Softmax Regression

1. softmax 回归

softmax 回归主要是解决分类问题，输出是离散值，区别于线性回归，输出单元从一个变成了多个。

注：
需要在notebook文件地址下打开jupyter notebook，如果在子文件夹 04 chapter-deep-learning-basics 下打开，则无法访问 notebook/img 中的图片

1.1 softmax回归模型

softmax回归将输入特征与权重做线性叠加，输出值个数等于标签里的类别数。假设有4种特征和3种输出动物类别，所以权重包含12个标量（带下标的\(w\)）、偏差包含3个标量（带下标的\(b\)），且对每个输入计算\(o_1, o_2, o_3\)这3个输出：

\[ \begin{aligned} o_1 &= x_1 w_{11} + x_2 w_{21} + x_3 w_{31} + x_4 w_{41} + b_1,\\ o_2 &= x_1 w_{12} + x_2 w_{22} + x_3 w_{32} + x_4 w_{42} + b_2,\\ o_3 &= x_1 w_{13} + x_2 w_{23} + x_3 w_{33} + x_4 w_{43} + b_3. \end{aligned} \]

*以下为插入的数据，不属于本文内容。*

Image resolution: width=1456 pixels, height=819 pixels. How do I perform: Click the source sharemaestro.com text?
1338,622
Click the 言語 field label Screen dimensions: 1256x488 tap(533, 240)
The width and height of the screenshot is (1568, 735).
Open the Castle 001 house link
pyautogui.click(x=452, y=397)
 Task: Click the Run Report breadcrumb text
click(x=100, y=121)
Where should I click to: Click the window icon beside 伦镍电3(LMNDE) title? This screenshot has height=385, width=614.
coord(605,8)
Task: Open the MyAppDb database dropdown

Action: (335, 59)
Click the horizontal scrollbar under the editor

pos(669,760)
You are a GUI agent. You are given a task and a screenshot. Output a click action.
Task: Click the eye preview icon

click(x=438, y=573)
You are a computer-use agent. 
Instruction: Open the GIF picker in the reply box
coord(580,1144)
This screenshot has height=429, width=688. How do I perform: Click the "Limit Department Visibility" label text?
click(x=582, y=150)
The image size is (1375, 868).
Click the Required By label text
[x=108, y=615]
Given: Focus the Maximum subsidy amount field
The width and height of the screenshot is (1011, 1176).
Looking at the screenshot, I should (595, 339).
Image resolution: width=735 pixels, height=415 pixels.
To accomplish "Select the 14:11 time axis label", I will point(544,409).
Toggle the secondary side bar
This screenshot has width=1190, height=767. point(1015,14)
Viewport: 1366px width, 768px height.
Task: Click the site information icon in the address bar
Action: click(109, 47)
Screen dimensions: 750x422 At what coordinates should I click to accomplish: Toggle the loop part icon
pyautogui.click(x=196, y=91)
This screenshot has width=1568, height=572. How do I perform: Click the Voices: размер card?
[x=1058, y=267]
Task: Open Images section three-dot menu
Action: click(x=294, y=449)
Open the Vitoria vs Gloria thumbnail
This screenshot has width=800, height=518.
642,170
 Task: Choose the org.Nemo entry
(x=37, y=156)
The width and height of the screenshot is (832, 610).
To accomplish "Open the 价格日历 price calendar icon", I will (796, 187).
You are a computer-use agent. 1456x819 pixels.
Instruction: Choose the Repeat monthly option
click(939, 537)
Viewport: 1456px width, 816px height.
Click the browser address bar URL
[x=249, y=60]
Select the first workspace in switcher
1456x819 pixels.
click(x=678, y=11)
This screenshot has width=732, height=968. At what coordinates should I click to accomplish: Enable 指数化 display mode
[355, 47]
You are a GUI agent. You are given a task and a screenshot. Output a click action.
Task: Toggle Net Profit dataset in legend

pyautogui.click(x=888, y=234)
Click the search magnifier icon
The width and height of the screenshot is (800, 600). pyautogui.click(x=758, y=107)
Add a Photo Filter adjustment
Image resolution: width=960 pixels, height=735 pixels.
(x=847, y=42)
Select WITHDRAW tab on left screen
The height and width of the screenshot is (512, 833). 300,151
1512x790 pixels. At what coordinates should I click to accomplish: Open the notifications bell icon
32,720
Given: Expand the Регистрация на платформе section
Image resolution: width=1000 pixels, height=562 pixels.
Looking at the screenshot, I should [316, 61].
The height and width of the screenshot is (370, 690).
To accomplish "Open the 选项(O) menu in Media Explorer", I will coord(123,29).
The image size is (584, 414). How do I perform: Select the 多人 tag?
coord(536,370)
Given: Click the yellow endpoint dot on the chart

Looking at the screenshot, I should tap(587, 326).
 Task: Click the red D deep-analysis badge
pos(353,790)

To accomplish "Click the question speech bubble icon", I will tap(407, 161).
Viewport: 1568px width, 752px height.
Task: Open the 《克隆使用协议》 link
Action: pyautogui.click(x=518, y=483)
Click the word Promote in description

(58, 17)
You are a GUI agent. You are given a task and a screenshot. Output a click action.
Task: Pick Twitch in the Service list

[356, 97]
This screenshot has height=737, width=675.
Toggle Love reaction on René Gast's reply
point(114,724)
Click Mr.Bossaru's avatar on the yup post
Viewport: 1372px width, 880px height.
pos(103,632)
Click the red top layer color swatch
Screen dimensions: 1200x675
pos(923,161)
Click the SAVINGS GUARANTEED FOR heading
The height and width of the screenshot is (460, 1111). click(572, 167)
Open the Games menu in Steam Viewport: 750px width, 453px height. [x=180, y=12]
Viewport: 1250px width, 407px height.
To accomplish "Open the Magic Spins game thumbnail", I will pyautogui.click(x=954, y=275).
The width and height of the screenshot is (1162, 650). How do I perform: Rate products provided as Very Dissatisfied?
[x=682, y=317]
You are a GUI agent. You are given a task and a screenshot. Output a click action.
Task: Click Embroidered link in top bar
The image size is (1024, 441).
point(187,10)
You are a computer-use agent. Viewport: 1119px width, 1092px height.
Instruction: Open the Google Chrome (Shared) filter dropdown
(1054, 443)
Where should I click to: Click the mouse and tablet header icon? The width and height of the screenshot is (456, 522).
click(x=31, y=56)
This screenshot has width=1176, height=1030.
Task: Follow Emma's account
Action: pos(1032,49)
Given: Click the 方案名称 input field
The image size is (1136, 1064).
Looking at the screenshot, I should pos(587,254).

softmax回归是一个单层神经网络，其输出层是一个全连接层。

1.2 softmax运算

softmax运算符（softmax operator）通过下式将输出值变换成值为正且和为1的概率分布：

\[\hat{y}_1, \hat{y}_2, \hat{y}_3 = \text{softmax}(o_1, o_2, o_3),\]

其中

\[ \hat{y}_1 = \frac{ \exp(o_1)}{\sum_{i=1}^3 \exp(o_i)},\quad \hat{y}_2 = \frac{ \exp(o_2)}{\sum_{i=1}^3 \exp(o_i)},\quad \hat{y}_3 = \frac{ \exp(o_3)}{\sum_{i=1}^3 \exp(o_i)}. \]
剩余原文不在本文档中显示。